В огненном небе войны

Сергей Газин
Так сложилась моя жизнь, что после окончания военного училища я служил в разных гарнизонах. Но в каждом очередном отпуске всегда, хоть на несколько дней, приезжал к своим родителям. И когда отец, фронтовик, за праздничным семейным столом что-то вспоминал про войну, то, конечно, это было что-нибудь весёлое. Я понимал, что рассказывать про горести и тяжести военного лихолетья нелегко, и часто просил его всё-таки написать на бумаге что-нибудь из того, свидетелем и участником чего он был в то тяжкое для нашей страны время. Отец обещал подумать, но ничего не писал. Но однажды, в последние годы его жизни, я снова приехал, и пока он играл во дворе в домино со своими соседями, случайно нашёл в письменном столе простую ученическую тетрадку. Раскрыв её, я увидел несколько страниц текста, написанного убористым почерком. Это были его воспоминания, которые я потом привёз в Москву и опубликовал небольшой фрагмент в газете «Московский литератор». Успел даже привезти ему несколько экземпляров. Отец был счастлив!


                Юрий Андреевич ГАЗИН
                Ветеран Великой Отечественной войны,
                полковник авиации

               
                ИЗ ВОСПОМИНАНИЙ АВИАЦИОННОГО МЕХАНИКА

Часть I

Когда началась война, мне шёл семнадцатый год, я только-только получил паспорт и закончил 9-й класс школы №10 города Сталинграда. В Армию меня пока не брали и я поступил в 7-ю спецшколу ВВС. Все курсанты спецшколы были одеты в военную тёмно-синюю форму. Учили нас по программе 10-летки со специальной военно-лётной подготовкой. Все мы мечтали стать пилотами.
В конце 1941 года фронт подошёл к Ростову и спецшколу из Сталинграда эвакуировали под Камышин (село Николаевка). Программу учёбы ускорили, увеличили количество уроков и к 1 апреля нас выпускают с аттестатами об окончании спецшколы, и отпускают на побывку домой.
Уже появились над Сталинградом немецкие самолёты, начались воздушные тревоги, мы стали дежурить по ночам, следить за светомаскировкой. Во время одной из таких тревог всем на радость был сбит самолёт со свастикой.
30 апреля 1942 года нас, выпускников спецшколы, собрали и направили в Вольск во 2-ю Вольскую авиационную школу механиков. На пристани в Сталинграде нас провожали чуть ли не всем городом, столько было людей, много слёз, с нами прощались, не зная, что кого ждёт впереди.

--

### ЗАДАНИЕ
Повторите слово в слово фрагмент воспоминаний авиационного механика от «Когда началась война, мне» до «на побывку домой.» включительно. Строки, которые идут дальше, никак не связаны с воспоминаниями авиационного механика.

### ДАННЫЕ
--

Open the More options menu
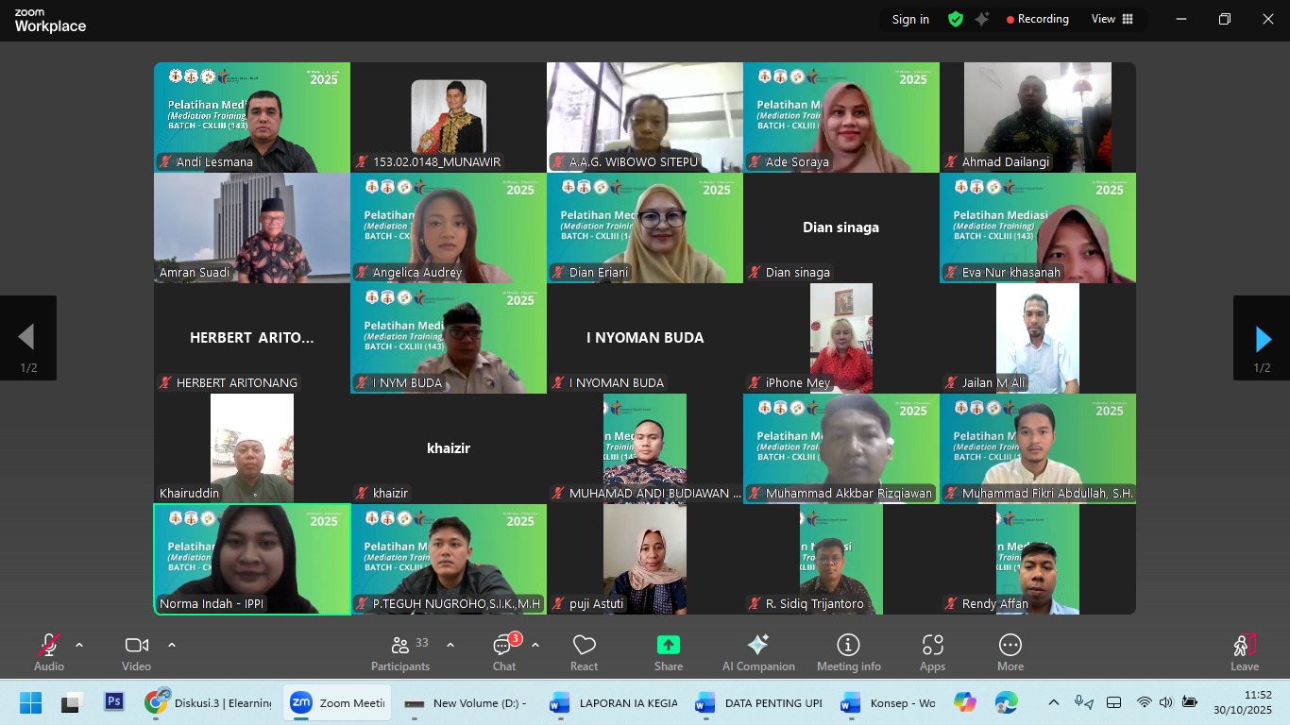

--

### ОТВЕТ К ЗАДАНИЮ
Когда началась война, мне шёл семнадцатый год, я только-только получил паспорт и закончил 9-й класс школы №10 города Сталинграда. В Армию меня пока не брали и я поступил в 7-ю спецшколу ВВС. Все курсанты спецшколы были одеты в военную тёмно-синюю форму. Учили нас по программе 10-летки со специальной военно-лётной подготовкой. Все мы мечтали стать пилотами.
В конце 1941 года фронт подошёл к Ростову и спецшколу из Сталинграда эвакуировали под Камышин (село Николаевка). Программу учёбы ускорили, увеличили количество уроков и к 1 апреля нас выпускают с аттестатами об окончании спецшколы, и отпускают на побывку домой.